*PROBLEM DETAILS*. Would you print the records below word for word, without the pictures?

Dataset items:
———

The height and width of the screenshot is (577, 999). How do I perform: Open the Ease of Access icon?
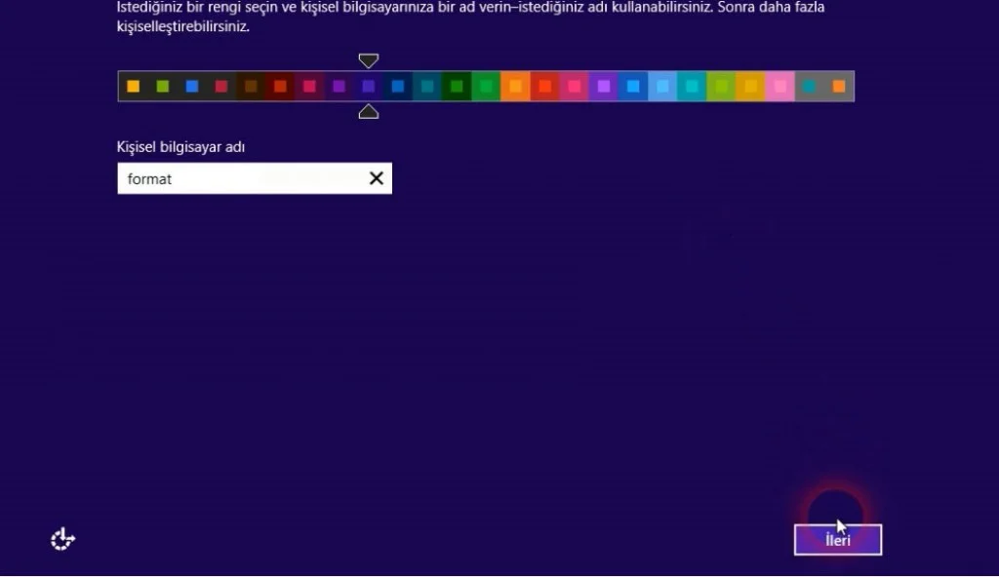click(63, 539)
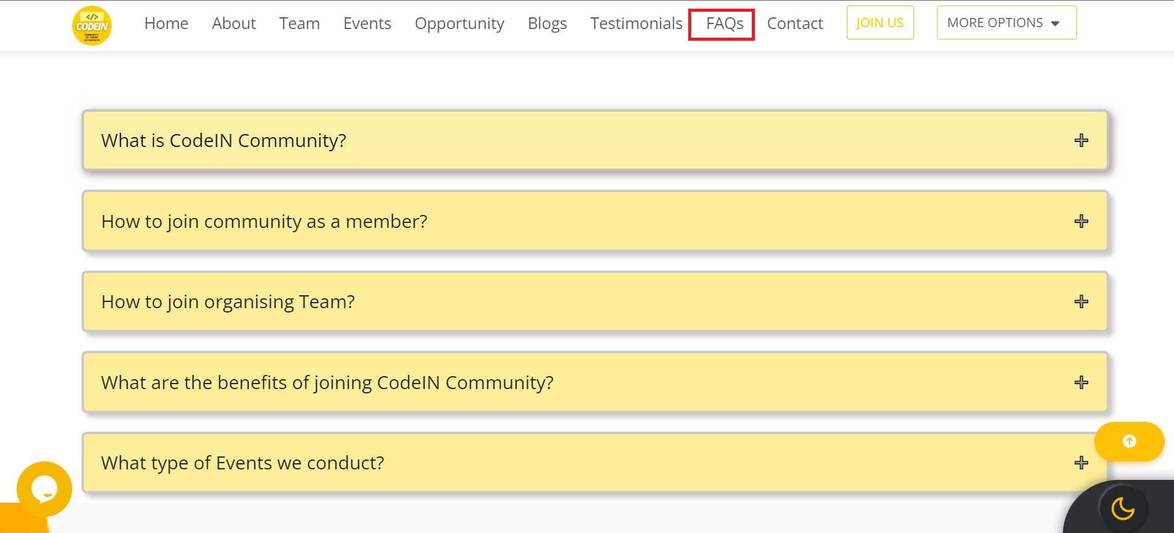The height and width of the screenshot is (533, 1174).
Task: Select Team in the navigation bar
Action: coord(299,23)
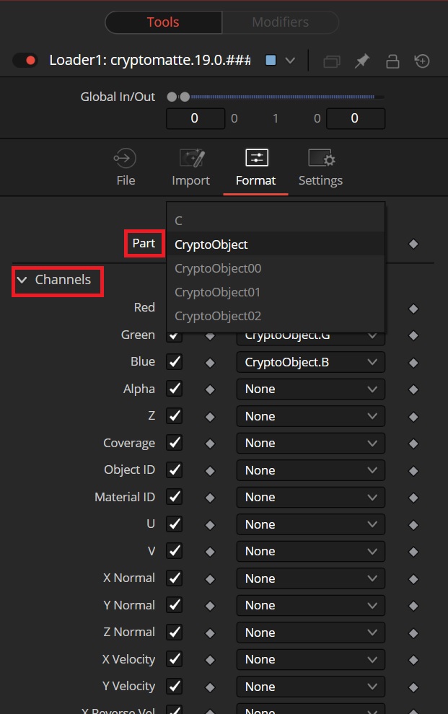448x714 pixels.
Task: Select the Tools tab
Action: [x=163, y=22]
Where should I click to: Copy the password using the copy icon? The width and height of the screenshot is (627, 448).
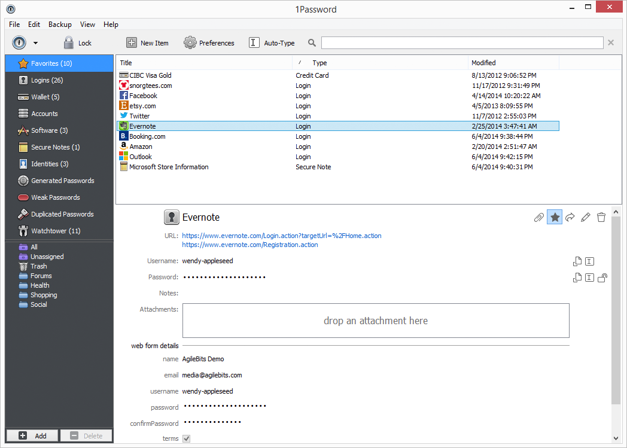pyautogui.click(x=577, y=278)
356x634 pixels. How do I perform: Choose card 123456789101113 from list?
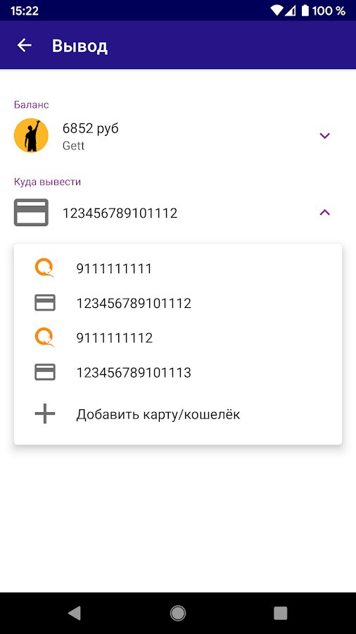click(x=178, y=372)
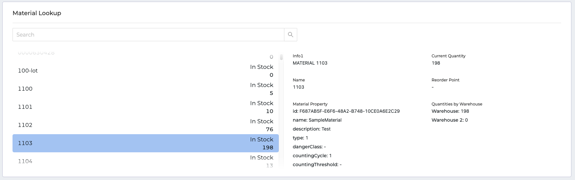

———

*TASK SOLUTION*.
The height and width of the screenshot is (577, 999). How do I perform: Open the Ease of Access icon?
click(63, 539)
The height and width of the screenshot is (533, 1174).
Task: Select Team in the navigation bar
Action: coord(299,23)
448x714 pixels.
Task: Select the Tools tab
Action: [x=163, y=22]
Where should I click to: Copy the password using the copy icon? The width and height of the screenshot is (627, 448).
pyautogui.click(x=577, y=278)
356x634 pixels. How do I perform: Choose card 123456789101113 from list?
click(x=178, y=372)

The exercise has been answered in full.